Architecture

docforge architecture: Confluence and local git repos flow through docforge ingest into Postgres with pgvector, then docforge serve exposes an MCP server consumed by Claude Code, Cursor, and Copilot

The data flow

1. Sources

docforge ingests from two source types:

Confluence spaces via the REST API v2. Pages are fetched by ID (configured in sources.yml), authenticated with an email + API token. Content is pulled as Confluence storage-format HTML.
Local git repositories on disk. The crawler matches configured glob patterns (default: README.md, CLAUDE.md, docs/**/*.md). It does not clone remote URLs — clone first, then point docforge at the checkout.

Each source gets a stable identifier (confluence_page_id or file path) and a SHA-256 content_hash computed from the raw content.

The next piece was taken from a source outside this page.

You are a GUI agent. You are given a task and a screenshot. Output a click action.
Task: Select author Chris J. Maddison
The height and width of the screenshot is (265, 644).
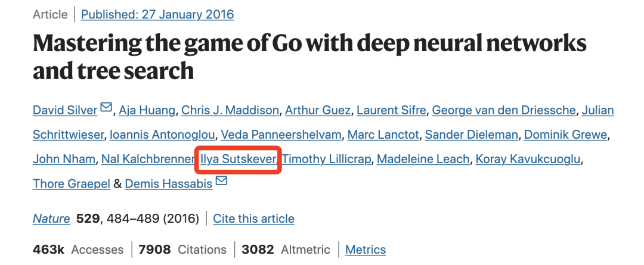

2. Ingest — `docforge ingest`

Deduplicate. Compare content_hash against what’s stored. Matching hashes skip re-processing.
Parse. BeautifulSoup splits HTML into semantic sections (<h1>, <h2>, paragraphs, code blocks). Confluence macros are handled where meaningful.
Chunk. Token-aware splitter (default 500 tokens). Respects section boundaries; splits paragraphs only when a section exceeds the limit. Section titles are prepended to each chunk for context.
Embed. Sentence-transformers loads Qwen3-Embedding-4B (Apache 2.0, 1024-dim). Falls back to all-MiniLM-L6-v2 (384-dim) if the primary load fails.
Store. sources (metadata + hash) and chunks (text + embedding + HNSW index) tables in Postgres. ON DELETE CASCADE keeps chunks consistent with sources.

Per-source errors are isolated: one bad Confluence page does not abort the run; a summary lists failures at the end.

3. Storage — Postgres + pgvector

sources table: metadata (type, URL, title, tags, content_hash, last_crawled_at, status).
chunks table: text, section title, 1024-dim embedding, foreign key to source.
HNSW index on embedding for cosine-similarity search (vector_cosine_ops).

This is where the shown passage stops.